Implementation Details

Expiry Checking:

  • Use datetime.utcnow() for current time
  • Compare with expires_at field
  • Return boolean (no exceptions)

Validation:

  • Check expiry first
  • Validate token is not empty
  • Validate 'me' URL format (basic check)
  • Return False if any check fails

Immutability:

  • Use dataclass frozen=True
  • with_updated_last_used() returns new instance
  • Use dataclasses.replace() for creating modified copy

Edge Cases:

  • Expired session → is_valid() returns False
  • Empty token → is_valid() returns False
  • Negative time_until_expiry → session expired
  • None last_used_at → valid (just created)

3. Token Model

Purpose

Represents a Micropub access token with scope permissions.

Database Schema Reference

CREATE TABLE tokens (
    token TEXT PRIMARY KEY,
    me TEXT NOT NULL,
    client_id TEXT,
    scope TEXT,
    created_at TIMESTAMP NOT NULL DEFAULT CURRENT_TIMESTAMP,
    expires_at TIMESTAMP
);

Type Signature

@dataclass(frozen=True)
class Token:
    """
    Represents a Micropub access token

    Tokens are used to authenticate Micropub API requests. They have
    associated scopes that determine what actions the token can perform.

    Attributes:
        token: Token string (primary key, used in Authorization header)
        me: User's URL
        client_id: Client application URL (optional)
        scope: Space-separated scope string (e.g., "create update delete")
        created_at: Token creation timestamp (UTC)
        expires_at: Token expiration timestamp (UTC, nullable for no expiry)

    Properties:
        is_expired: Check if token has expired
        is_active: Check if token is not expired
        scopes: List of individual scopes

    Methods:
        from_row: Create Token from database row
        to_dict: Serialize to dictionary
        has_scope: Check if token has specific scope
        is_valid: Comprehensive validation

    Examples:
        >>> # Create from database row
        >>> row = db.execute("SELECT * FROM tokens WHERE token = ?", (token,)).fetchone()
        >>> token_obj = Token.from_row(row)

        >>> # Check scope
        >>> if token_obj.has_scope('create'):
        ...     print("Can create posts")

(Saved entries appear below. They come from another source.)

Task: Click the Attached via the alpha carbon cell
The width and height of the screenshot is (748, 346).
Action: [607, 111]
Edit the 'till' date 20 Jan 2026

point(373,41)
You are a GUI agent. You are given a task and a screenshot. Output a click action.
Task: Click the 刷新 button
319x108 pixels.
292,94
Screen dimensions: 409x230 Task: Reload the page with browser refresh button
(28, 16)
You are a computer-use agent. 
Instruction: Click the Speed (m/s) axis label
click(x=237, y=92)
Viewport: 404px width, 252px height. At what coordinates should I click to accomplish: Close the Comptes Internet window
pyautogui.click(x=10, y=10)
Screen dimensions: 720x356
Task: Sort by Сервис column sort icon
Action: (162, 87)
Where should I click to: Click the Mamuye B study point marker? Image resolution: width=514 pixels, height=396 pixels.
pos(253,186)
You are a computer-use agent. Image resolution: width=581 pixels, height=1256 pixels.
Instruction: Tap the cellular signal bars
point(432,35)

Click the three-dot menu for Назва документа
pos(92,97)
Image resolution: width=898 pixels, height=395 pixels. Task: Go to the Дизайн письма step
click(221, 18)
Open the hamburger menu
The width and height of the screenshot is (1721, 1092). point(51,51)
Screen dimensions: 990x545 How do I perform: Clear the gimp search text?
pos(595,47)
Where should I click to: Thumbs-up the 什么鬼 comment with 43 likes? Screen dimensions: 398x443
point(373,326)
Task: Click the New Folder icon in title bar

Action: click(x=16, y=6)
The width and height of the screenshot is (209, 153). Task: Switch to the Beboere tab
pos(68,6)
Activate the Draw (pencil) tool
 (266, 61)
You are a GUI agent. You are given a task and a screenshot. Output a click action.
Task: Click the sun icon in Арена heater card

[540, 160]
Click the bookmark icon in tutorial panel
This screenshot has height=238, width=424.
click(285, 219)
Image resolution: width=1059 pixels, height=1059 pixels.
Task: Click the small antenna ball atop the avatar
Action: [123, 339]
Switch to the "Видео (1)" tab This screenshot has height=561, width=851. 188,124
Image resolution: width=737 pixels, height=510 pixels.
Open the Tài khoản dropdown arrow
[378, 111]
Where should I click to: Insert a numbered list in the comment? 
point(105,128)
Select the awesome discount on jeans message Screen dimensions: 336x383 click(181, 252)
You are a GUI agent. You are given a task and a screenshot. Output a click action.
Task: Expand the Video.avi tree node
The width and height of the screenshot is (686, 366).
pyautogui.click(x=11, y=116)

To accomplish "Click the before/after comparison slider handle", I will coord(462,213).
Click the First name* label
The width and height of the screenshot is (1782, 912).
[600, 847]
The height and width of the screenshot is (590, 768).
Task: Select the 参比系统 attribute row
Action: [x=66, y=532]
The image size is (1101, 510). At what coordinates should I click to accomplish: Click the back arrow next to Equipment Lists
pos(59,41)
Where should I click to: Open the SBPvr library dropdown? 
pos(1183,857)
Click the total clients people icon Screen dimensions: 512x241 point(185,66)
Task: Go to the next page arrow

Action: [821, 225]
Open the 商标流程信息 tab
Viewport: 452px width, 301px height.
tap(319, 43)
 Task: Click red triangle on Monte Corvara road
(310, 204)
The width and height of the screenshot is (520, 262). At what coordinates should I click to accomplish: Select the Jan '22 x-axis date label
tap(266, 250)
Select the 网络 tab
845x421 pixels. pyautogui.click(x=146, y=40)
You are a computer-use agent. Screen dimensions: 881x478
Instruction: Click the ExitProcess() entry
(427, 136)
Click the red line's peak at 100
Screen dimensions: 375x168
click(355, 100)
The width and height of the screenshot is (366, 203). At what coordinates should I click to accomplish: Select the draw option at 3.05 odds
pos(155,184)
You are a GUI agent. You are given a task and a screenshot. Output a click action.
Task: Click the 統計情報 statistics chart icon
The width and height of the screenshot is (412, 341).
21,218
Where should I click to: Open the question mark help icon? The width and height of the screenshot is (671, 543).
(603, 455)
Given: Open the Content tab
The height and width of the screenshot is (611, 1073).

        >>> # Check if expired
        >>> if token_obj.is_active:
        ...     print("Token is active")
    """
    # Core fields from database
    token: str
    me: str
    client_id: Optional[str] = None
    scope: Optional[str] = None
    created_at: datetime = field(default_factory=lambda: datetime.utcnow())
    expires_at: Optional[datetime] = None

    @classmethod
    def from_row(cls, row: dict) -> 'Token':
        """
        Create Token instance from database row

        Args:
            row: Database row (sqlite3.Row or dict)

        Returns:
            Token instance

        Examples:
            >>> row = db.execute("SELECT * FROM tokens WHERE token = ?", (token,)).fetchone()
            >>> token_obj = Token.from_row(row)
        """
        pass

    @property
    def is_expired(self) -> bool:
        """
        Check if token has expired

        If expires_at is None, token never expires.
        Otherwise, compares with current UTC time.

        Returns:
            True if expired, False otherwise

        Examples:
            >>> token_obj.is_expired
            False
        """
        pass

    @property
    def is_active(self) -> bool:
        """
        Check if token is active (not expired)

        Returns:
            True if not expired, False otherwise
        """
        pass

    @property
    def scopes(self) -> list[str]:
        """
        Get list of individual scopes

        Splits scope string on whitespace.

        Returns:
            List of scope strings

        Examples:
            >>> # scope = "create update delete"
            >>> token_obj.scopes
            ['create', 'update', 'delete']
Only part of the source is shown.